The Co-Optimization of Fuels and Engines (Co-Optima) initiative is a DOE effort funded by both the Vehicle and Bioenergy Technology Offices focused on identifying the fuel properties and engine design characteristics needed to maximize vehicle performance and affordability, while deeply cutting harmful vehicle emissions. Multiple research efforts are underway focused on both spark-ignition and compression-ignition strategies. The fuel property focus of the R&D includes efforts directed towards characterizing and exploiting the unique properties available from biomass-based fuel blendstocks. While a significant focus of the work is targeted to improving efficiency, a number of projects are investigating the impacts of potential new fuels/engines on emissions. This talk will provide an overview of the Co-Optima effort and present select technical highlights related to identifying the fuel properties that maximizing efficiency and identifying suitable blendstocks that yield fuels that are sustainable, affordable, scalable, and compatible with infrastructure.

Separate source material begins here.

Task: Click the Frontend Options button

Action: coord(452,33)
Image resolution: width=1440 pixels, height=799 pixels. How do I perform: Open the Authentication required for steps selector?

John Farrell, National Renewable Energy Lab
Friday, April 7, 2017 - 3:30pm
John is the Laboratory Program Manager for Vehicle Technologies at the National Renewable Energy Lab (NREL), in which capacity he manages the EERE Vehicle Technologies Office R&D portfolio. This work includes biofuel/engine interactions, energy storage, thermal management, fleet testing and analysis, vehicle/grid interactions, alternative fuels/vehicles deployment, and legislative support. John is also leading the Co-Optimization of Fuels and Engines (Co-Optima) effort, a multi-lab, multi-DOE-office initiative focused on the co-optimization of new high performance fuels and high efficiency engines.
Prior to joining NREL, John spent fifteen years at ExxonMobil's Corporate Research Laboratory where he conducted research focused on identifying fuel composition effects on vehicle efficiency and emissions. He also had a number of other technical, supervisory, and strategic planning assignments in diverse areas including life cycle assessment, algal biofuels development, electrochemical energy storage, the energy/water nexus, molecular separations, and process chemistry. He holds B.S. and Ph.D. degrees in chemistry and completed a postdoctoral fellowship at the Combustion Research Facility at Sandia National Laboratories.